The Royal will have a sales and membership information booth. The Royal Expert Committee will offer demonstrations. Also, a special area will be allocated for members to socialize.
A 10-frame “President’s Anniversary Display" by Patrick Maselis will be presented, along with another 10 frames selected from the society’s philatelic collections. Visitors will find a literature exhibition of rare society and Crawford Medal-winning literature.
A reading room with the exhibited philatelic literature and two library presentation rooms will be next door to the Royal activities. It is planned to have lectures, presentations and new book presentations every day. The Association Internationale des Journalistes Philateliques (International Association of Philatelic Journalists) is planning and hosting the library activities.
Maselis has invited four internationally recognized members of the Royal to conduct presentations.
On May 29 Scott Trepel will give a presentation on “The Transcontinental Pony Express 1860-1861 — Nineteen Months of Operation and An Eternity of Fascination.”
On May 30 Henk Slabbinck will present “French Presence in India.”
On May 31 Eddie Bridges will talk on “The Darmstadt Trials of the Union of South Africa: Controversy and Intrigue!”
And on June 1 John Barwis will give a presentation on “Maritime Mail Routes from Victoria.”
Stockholmia 2019 will present an academy for authors, journalists, bibliophiles and publishers. The program extends over four days with no fewer than 55 individual events. Well-known philatelists, connoisseurs and experts await visitors from all over the world. The program is organized by the International Association of Philatelic Journalists under the leadership of its president, Wolfgang Maassen.

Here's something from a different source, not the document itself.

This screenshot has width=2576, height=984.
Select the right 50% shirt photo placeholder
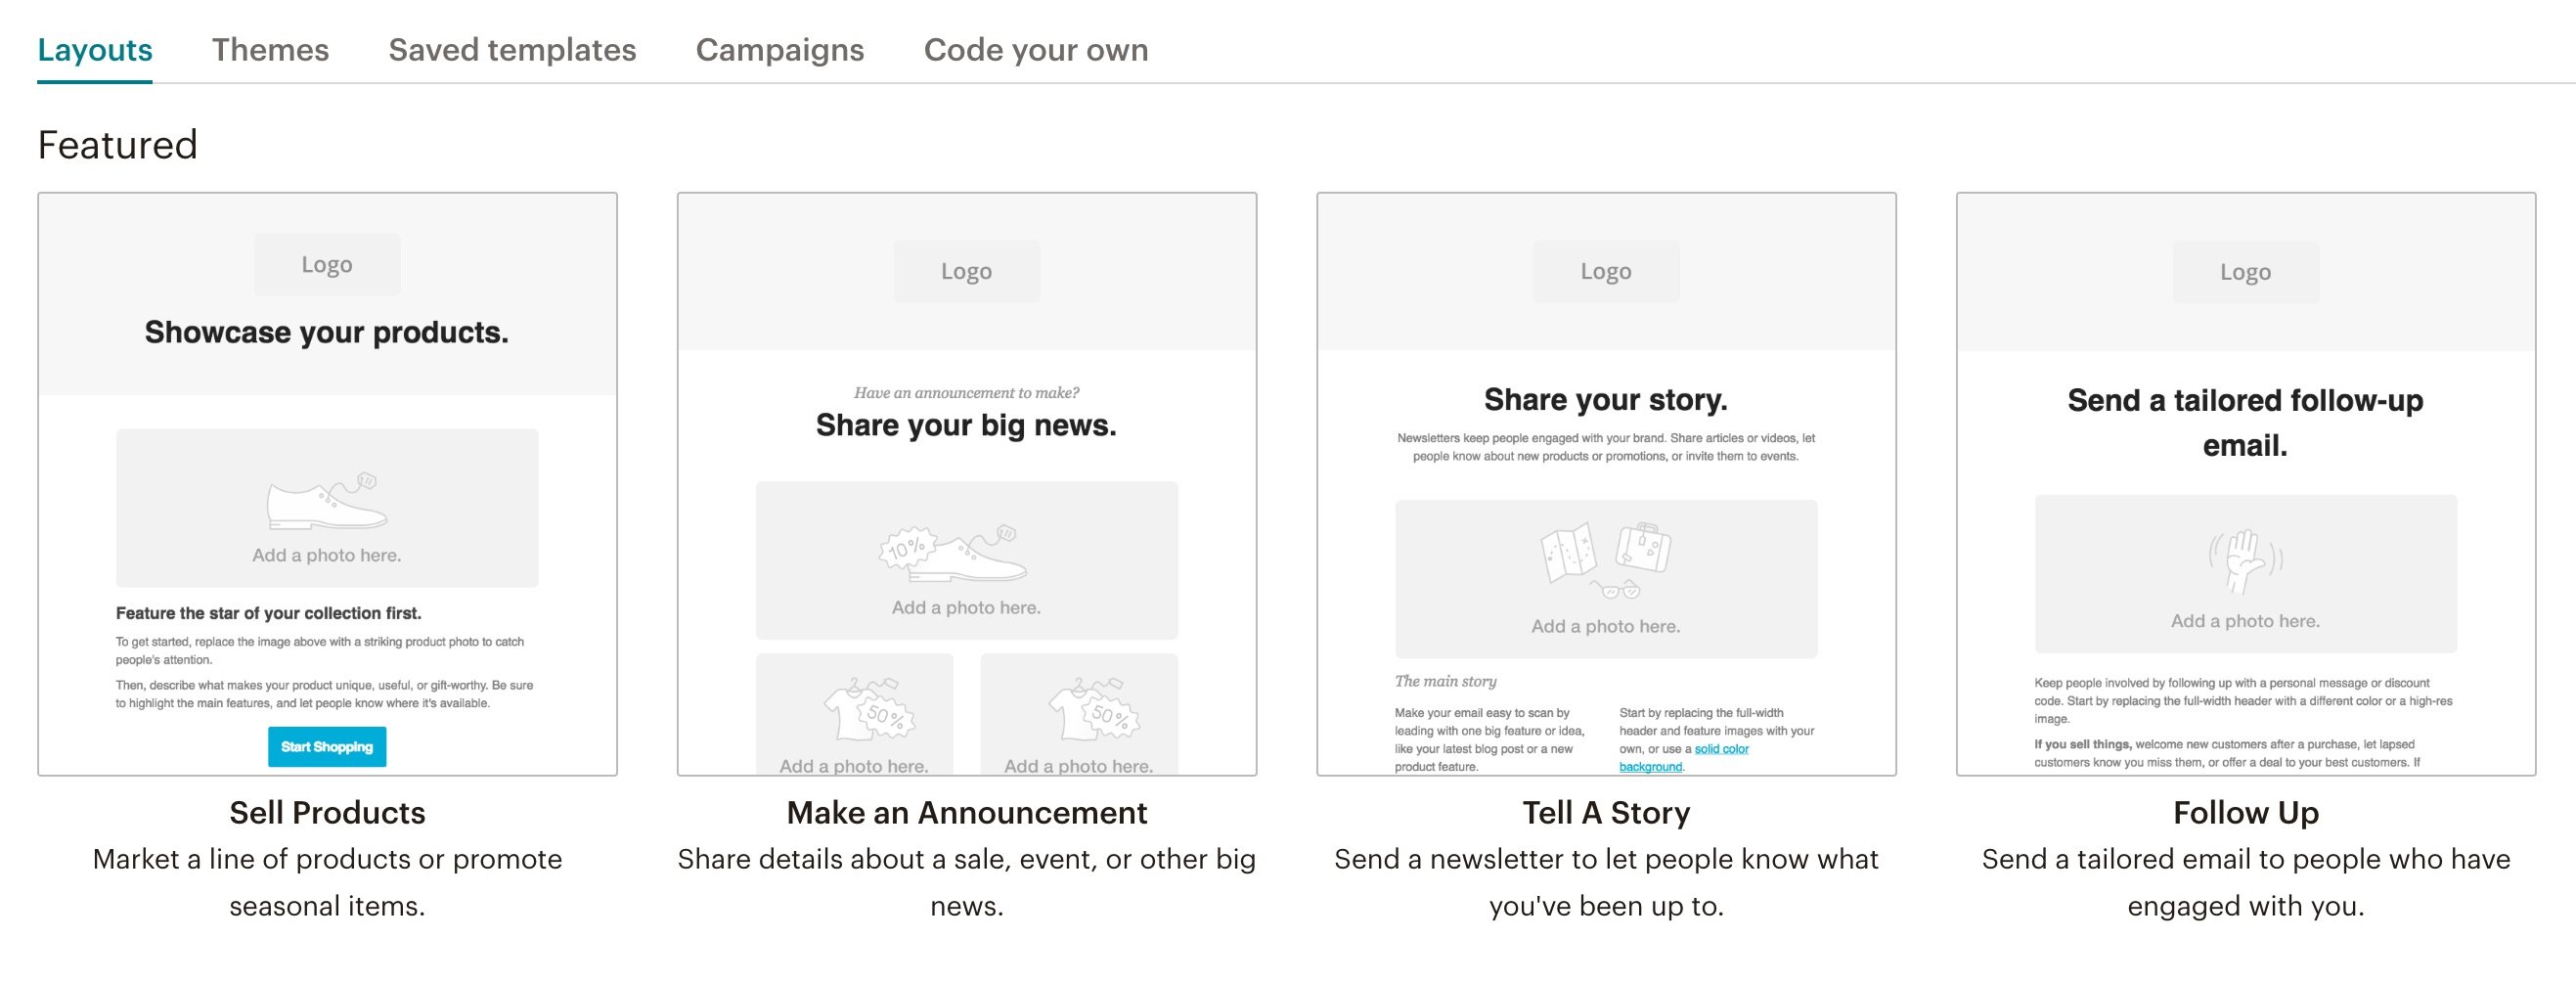[1079, 714]
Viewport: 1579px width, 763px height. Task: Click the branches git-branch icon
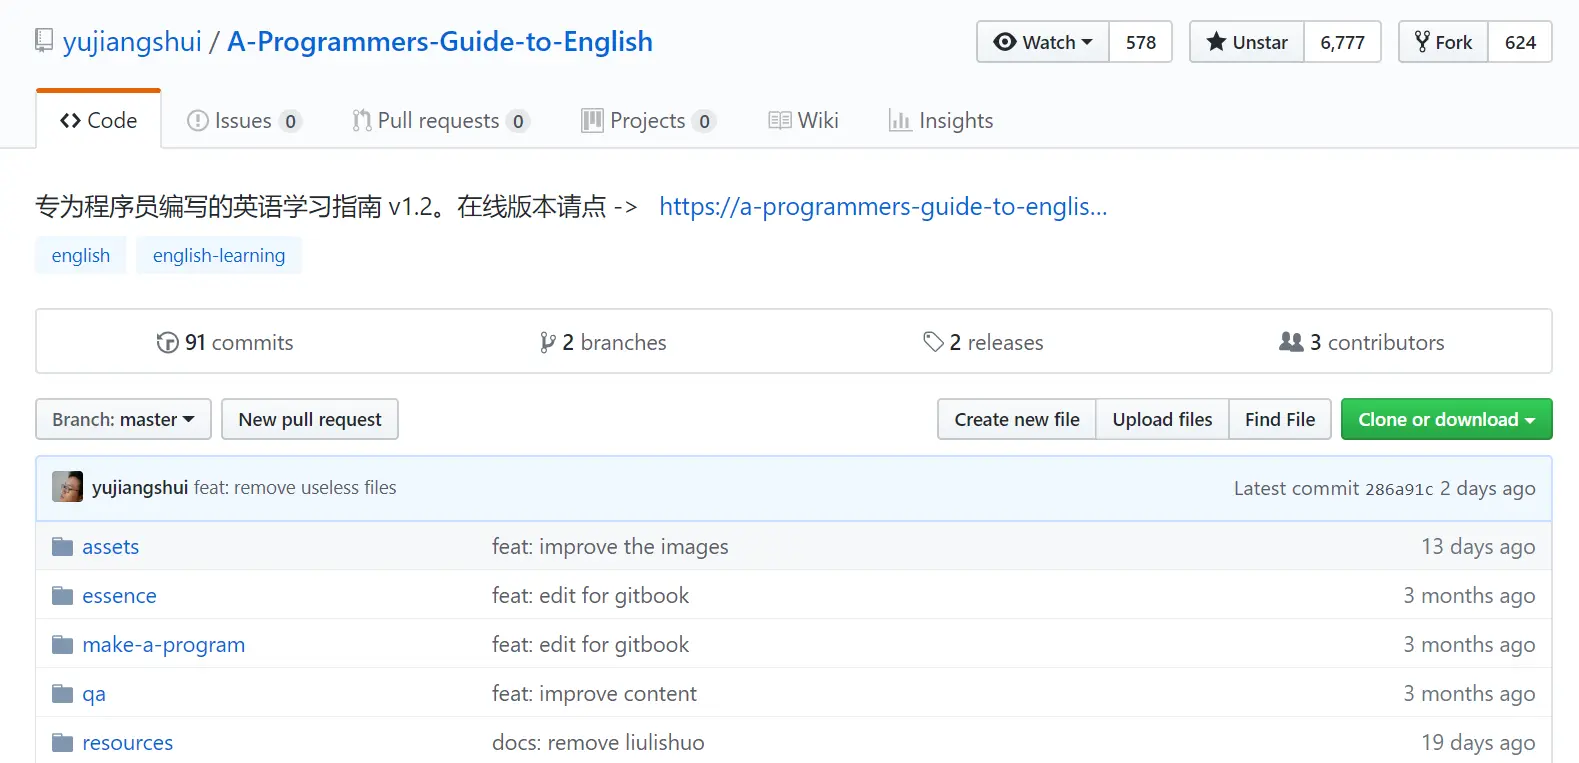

A free academy will include new book presentations (up to 25 minutes) of recently published philatelic literature; insights into the world of renowned catalogs and trade journals; lectures and presentation of papers (up to 50 minutes) on subjects of importance to collectors, authors and publishers; and a historical review of the development of philatelic literature in numerous countries. Discussions with the speakers are welcome.
Linn’s Stamp News and Scott catalogs editor-in-chief Jay Bigalke will give two talks as part of the literature program: “Writing for Linn’s Stamp News” May 29 at 1:30 p.m., and “Exploring the Scott Classic Specialized Catalogue of Stamps and Covers, 1840-1940” June 2 at 1:30 p.m., both in room No. 33.
The Swedish Philatelic Federation is a national philatelic partner of the show and will allocate one meeting room all five days for a philatelic program addressing the Swedish-speaking audience.
Other notable events include the signing of the Roll of Distinguished Philatelists ceremony, the Congress of the International Association of Philatelic Journalists and a meeting of the Association des Experts Philateliques (International Association of Philatelic Experts).
The International Federation of Stamp Dealer Associations will also conduct its congress at Stockholmia 2019. Also scheduled to meet are the Association of British Philatelic Societies, the World Cinderella Conference, and the European Academy of Philately.
This is the fourth international stamp show held in Stockholm recognized by the Federation Internationale de Philatelie (International Federation of Philately, or FIP); the others were in 1955, 1974 and 1986.
A number of social functions are planned for the show, including a Stockholmia Club dinner on May 29, an excursion to Drottningholm Palace Park on May 31, and the Stockholmia banquet on June 1. To purchase tickets for these functions, visit the show website.
A trip to Stockholmia surely would include spending time to enjoy Scandinavia’s most populous city and the capital of Sweden. With close to a million residents within the city limits, Stockholm stretches across 14 islands where Lake Malaren flows into the Baltic Sea. There are more than 50 bridges in this seaside urban center, which was settled during the Stone Age and officially dates as a city to 1252.
Stockholm’s most popular tourist sites include Gamla Stan (Old Town), where cobblestone streets, winding alleyways, and colorful classic architecture abound. The neighborhood is home to some of the city’s top attractions: the Stockholm Cathedral; Parliament; the Nobel Museum (which houses exhibits about the Nobel Peace Prize and its laureates); the Royal Palace; Stockholm’s oldest street, Kopmangatan; and the Marten Trotzigs grand alleyway, the city’s narrowest pathway at only 35 inches wide at its smallest point.
Skansen, founded in 1891, is the world’s first and oldest open-air museum and illustrates five centuries of Swedish civilization. The huge ship Vasa (226 feet long) was afloat only a few minutes in the city’s harbor in 1628 when it capsized. The ship, considered more than 90 percent intact, was found in the 1950s, was salvaged in the 1960s and became the key artifact in a museum of the same name in 1988. Rosendals Garden on the isle of Djurgarden is a colorful botanical wonder.
One last tip: Bring your sunglasses. Stockholm gets more than 18 hours of sunlight at that time of year.